Reproduce the entire listing below, character for character, from its first line to its last.

--- Data shown ---
==========

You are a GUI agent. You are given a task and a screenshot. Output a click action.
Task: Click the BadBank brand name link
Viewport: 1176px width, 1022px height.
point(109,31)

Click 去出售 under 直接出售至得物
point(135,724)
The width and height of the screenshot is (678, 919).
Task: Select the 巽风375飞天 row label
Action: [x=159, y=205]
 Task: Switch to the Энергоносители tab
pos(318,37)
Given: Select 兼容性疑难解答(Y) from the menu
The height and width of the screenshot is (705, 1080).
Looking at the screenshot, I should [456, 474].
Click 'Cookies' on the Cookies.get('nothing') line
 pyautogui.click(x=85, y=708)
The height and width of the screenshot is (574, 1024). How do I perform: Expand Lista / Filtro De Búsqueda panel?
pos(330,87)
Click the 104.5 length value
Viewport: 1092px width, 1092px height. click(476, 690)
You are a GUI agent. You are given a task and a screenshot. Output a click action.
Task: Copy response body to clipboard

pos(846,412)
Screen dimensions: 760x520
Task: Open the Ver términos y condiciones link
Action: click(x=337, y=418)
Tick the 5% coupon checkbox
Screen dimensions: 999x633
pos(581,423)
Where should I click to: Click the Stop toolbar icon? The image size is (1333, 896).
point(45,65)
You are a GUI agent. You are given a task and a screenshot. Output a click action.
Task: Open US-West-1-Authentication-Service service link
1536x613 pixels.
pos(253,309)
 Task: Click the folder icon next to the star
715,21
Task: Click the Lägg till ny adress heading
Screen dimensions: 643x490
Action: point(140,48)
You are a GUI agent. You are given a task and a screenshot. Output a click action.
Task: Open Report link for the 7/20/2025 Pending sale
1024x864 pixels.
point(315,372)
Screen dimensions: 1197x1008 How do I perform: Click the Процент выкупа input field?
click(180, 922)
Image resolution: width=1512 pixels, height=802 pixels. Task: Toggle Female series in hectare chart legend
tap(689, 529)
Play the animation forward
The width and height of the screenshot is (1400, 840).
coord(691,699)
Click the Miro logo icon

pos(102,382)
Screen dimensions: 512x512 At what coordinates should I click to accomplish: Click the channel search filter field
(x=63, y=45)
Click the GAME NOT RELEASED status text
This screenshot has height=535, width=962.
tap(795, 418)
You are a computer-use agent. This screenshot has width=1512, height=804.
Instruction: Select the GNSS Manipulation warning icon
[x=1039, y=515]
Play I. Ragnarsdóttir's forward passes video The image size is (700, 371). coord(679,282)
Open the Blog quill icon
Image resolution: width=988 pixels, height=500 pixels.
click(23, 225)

==========

--- Exercise result ---
You are a GUI agent. You are given a task and a screenshot. Output a click action.
Task: Click the BadBank brand name link
Viewport: 1176px width, 1022px height.
point(109,31)

Click 去出售 under 直接出售至得物
point(135,724)
The width and height of the screenshot is (678, 919).
Task: Select the 巽风375飞天 row label
Action: [x=159, y=205]
 Task: Switch to the Энергоносители tab
pos(318,37)
Given: Select 兼容性疑难解答(Y) from the menu
The height and width of the screenshot is (705, 1080).
Looking at the screenshot, I should [456, 474].
Click 'Cookies' on the Cookies.get('nothing') line
 pyautogui.click(x=85, y=708)
The height and width of the screenshot is (574, 1024). How do I perform: Expand Lista / Filtro De Búsqueda panel?
pos(330,87)
Click the 104.5 length value
Viewport: 1092px width, 1092px height. click(476, 690)
You are a GUI agent. You are given a task and a screenshot. Output a click action.
Task: Copy response body to clipboard

pos(846,412)
Screen dimensions: 760x520
Task: Open the Ver términos y condiciones link
Action: click(x=337, y=418)
Tick the 5% coupon checkbox
Screen dimensions: 999x633
pos(581,423)
Where should I click to: Click the Stop toolbar icon? The image size is (1333, 896).
point(45,65)
You are a GUI agent. You are given a task and a screenshot. Output a click action.
Task: Open US-West-1-Authentication-Service service link
1536x613 pixels.
pos(253,309)
 Task: Click the folder icon next to the star
715,21
Task: Click the Lägg till ny adress heading
Screen dimensions: 643x490
Action: point(140,48)
You are a GUI agent. You are given a task and a screenshot. Output a click action.
Task: Open Report link for the 7/20/2025 Pending sale
1024x864 pixels.
point(315,372)
Screen dimensions: 1197x1008 How do I perform: Click the Процент выкупа input field?
click(180, 922)
Image resolution: width=1512 pixels, height=802 pixels. Task: Toggle Female series in hectare chart legend
tap(689, 529)
Play the animation forward
The width and height of the screenshot is (1400, 840).
coord(691,699)
Click the Miro logo icon

pos(102,382)
Screen dimensions: 512x512 At what coordinates should I click to accomplish: Click the channel search filter field
(x=63, y=45)
Click the GAME NOT RELEASED status text
This screenshot has height=535, width=962.
tap(795, 418)
You are a computer-use agent. This screenshot has width=1512, height=804.
Instruction: Select the GNSS Manipulation warning icon
[x=1039, y=515]
Play I. Ragnarsdóttir's forward passes video The image size is (700, 371). coord(679,282)
Open the Blog quill icon
Image resolution: width=988 pixels, height=500 pixels.
click(23, 225)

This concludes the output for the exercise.